Written task 1 = In the data integrity post, which digital forensics firm was Exterro's executive team considering acquiring?
Written task 2 = Rewrite the data integrity post from "Law firms and" to "maintained its integrity?", swapping "corporate legal departments" for "in-house legal teams".
Written task 3 = Continue the post on data integrity after its last sentence.

Passage to read =
○ ○ ○ ○

Data Integrity, and Why It’s Important

April 14, 2021

The following is the fifth post in a new blog series from Exterro CEO Bobby Balachandran, where he shares his thoughts on the issues legal leaders care about and his vision for addressing them. Read Bobby's last blog here.

When Exterro’s executive team was first considering acquiring digital forensics firm AccessData, we thought a lot about the concept of data integrity and its increasing importance in today’s enterprise data management processes. For corporations performing data collections and processing the information, validating that a data set is accurate can help ensure defensibility by actually proving the data’s integrity. Questionable data quality can also represent a significant challenge in criminal cases, as law enforcement officers in the forensics space can attest.

For this blog, I’ll focus on answering two main questions regarding data integrity:

  1. How does an investigator prove that collected endpoint data hasn’t been modified since collection?
  2. How do we ensure defensible and repeatable collection, processing, review and production?

I’ll also discuss how the addition of industry-leading forensics capabilities to the Exterro suite helps ensure the quality of organizational data during investigations and litigation.

What Is Data Integrity, and Why Is It Important?

Generally, lawyers think of data integrity in terms of the trustworthiness and accuracy of data throughout its lifecycle. In the legal space, data integrity is most often an issue when we are discussing compliance and privacy protocols or evaluating the reliability of information in investigations or litigation.

Law firms and corporate legal departments are concerned with data integrity from a couple of angles: First, it’s necessary for litigation and internal investigations because these processes require that data be recoverable, searchable, traceable and connectable. Second, it’s an important element of a company’s privacy practices regarding their client or customer data. Put plainly, accurate data is essential to meeting compliance requirements or mandates.

So, how do we prove that collected endpoint data hasn’t been modified—and therefore has maintained its integrity?

○ ○ ○ ○

Click-target entries:
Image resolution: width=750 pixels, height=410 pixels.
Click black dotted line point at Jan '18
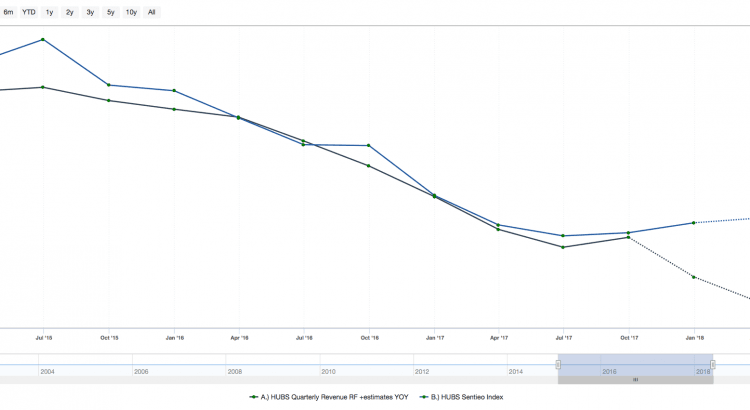pos(694,277)
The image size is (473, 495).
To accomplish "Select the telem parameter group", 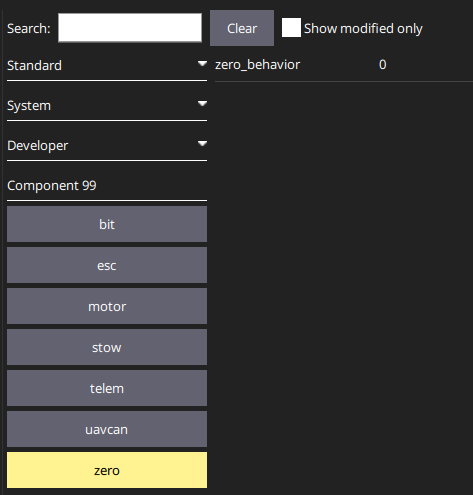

○ ○ ○ ○

Task result 1 = AccessData

Task result 2 =
Law firms and in-house legal teams are concerned with data integrity from a couple of angles: First, it’s necessary for litigation and internal investigations because these processes require that data be recoverable, searchable, traceable and connectable. Second, it’s an important element of a company’s privacy practices regarding their client or customer data. Put plainly, accurate data is essential to meeting compliance requirements or mandates.

So, how do we prove that collected endpoint data hasn’t been modified—and therefore has maintained its integrity?

Task result 3 =
When data is requested for, say, an HR or internal investigation, forensic experts must ensure that they’re maintaining and documenting chain of custody—and that they’re collecting data remotely in a secure manner. Our software collection creates a forensic copy of the data and places it in a secure forensic container (such as an AD1 file), which helps ensure data integrity during the transfer from the endpoint to the server from which it is collected. And there’s a bonus! Our software also offers encryption mechanisms to secure the data even before it begins to transfer. The transition channel is also encrypted with algorithms to help ensure that the data has maintained its integrity from the moment we start collecting it.

When processing a forensic image, our platform ensures that the software is only reading from it—never writing to it (and therefore affecting its integrity). This is especially important for law enforcement because it means that evidence is accurate at all times through processing. If there’s a need to reprocess the same data, you must be able to get the same result every single time. An inability to replicate results means the data can’t be validated, which could affect defensibility in court.

We’re now one of the few vendors that customers turn to when their data validation fails, because they’re able to use our FTK® portfolio of products to prove repeatability, defensibility, and data integrity.

And how do we ensure defensible and repeatable collection, processing, review, and production?

Robust, reliable, and repeatable: These may sound like buzzwords, but they are also the best terms to describe our forensics capabilities. Exterro lays the foundations for data quality by helping clients establish robust, repeatable and reliable collections of evidence. For now, I’ll focus on “repeatable,” because as I noted above, repeatability ensures that processing certain data sets produces the same results, which is a cornerstone of data integrity.

One way to ensure repeatability is to use effective and reliable tools. A unique feature of the Exterro platform is that our clients can use it to prove and validate the effectiveness of our own software. In fact, we’ve incorporated a “tool validation” process in our FTK portfolio that allows users to test not just the effectiveness of our own forensics tool, but any forensics tool. In doing so, we are giving our customers the opportunity to test our tool’s ability to provide repeatable data processing against that of other vendors.

Repeatable collection, processing, review and production have always aligned within both the forensics and e-discovery worlds—and the inclusion of incredible forensics capabilities as a part of an enterprise legal platform helps supercharge both the validation of data and its traceability. Having the capabilities to identify, recover and connect the forensic dots within a data set not only guarantees airtight legal oversight of sensitive organizational information, but is an important part of the larger picture of enterprise data management.

“Data integrity” and “data validation” will continue to be major buzzwords throughout 2021 and beyond. It’s time for legal and compliance teams to turn their attention to verifying the quality of their data to help ensure greater organizational defensibility.